▶ _HOW TO COMPLETE THIS TASK_: Report every line from the material that contains the word "screenshot".

▶ _RECORDS SUPPLIED_:
- Opening Delimiter -
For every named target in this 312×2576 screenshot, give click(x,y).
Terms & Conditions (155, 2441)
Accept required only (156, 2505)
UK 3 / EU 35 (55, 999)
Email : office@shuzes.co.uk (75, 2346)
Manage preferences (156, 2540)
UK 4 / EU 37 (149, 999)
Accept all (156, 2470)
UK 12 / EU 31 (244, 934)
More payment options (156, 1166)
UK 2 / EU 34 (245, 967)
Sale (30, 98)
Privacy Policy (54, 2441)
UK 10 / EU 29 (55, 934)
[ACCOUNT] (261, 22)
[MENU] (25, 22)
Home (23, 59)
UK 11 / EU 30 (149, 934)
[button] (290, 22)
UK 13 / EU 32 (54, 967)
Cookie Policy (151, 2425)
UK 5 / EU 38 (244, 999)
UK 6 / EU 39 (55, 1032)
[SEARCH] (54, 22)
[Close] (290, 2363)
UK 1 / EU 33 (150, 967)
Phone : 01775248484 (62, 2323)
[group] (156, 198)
- Closing Delimiter -
- Opening Delimiter -
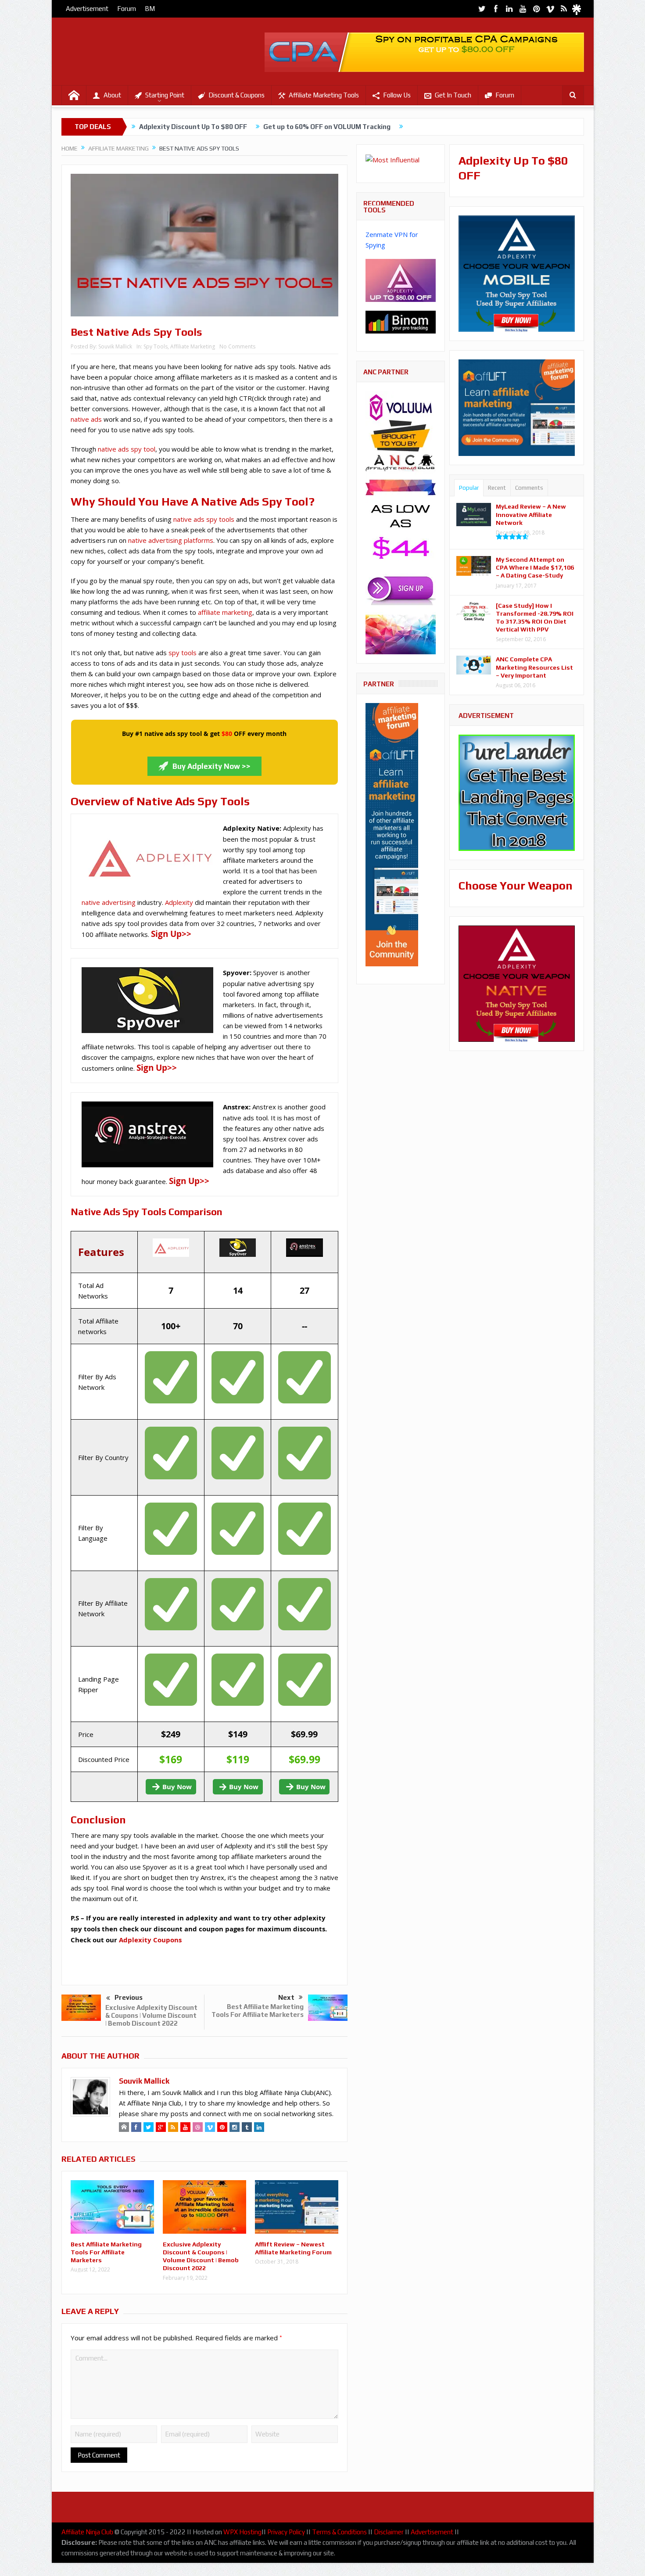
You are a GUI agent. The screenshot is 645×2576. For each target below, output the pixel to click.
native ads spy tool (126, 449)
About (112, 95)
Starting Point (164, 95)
- Closing Delimiter -
▶ _EXERCISE RESULT_:
For every named target in this 312×2576 screenshot, give click(x,y).
You are a GUI agent. The screenshot is 645×2576. For each target below, output the pixel to click.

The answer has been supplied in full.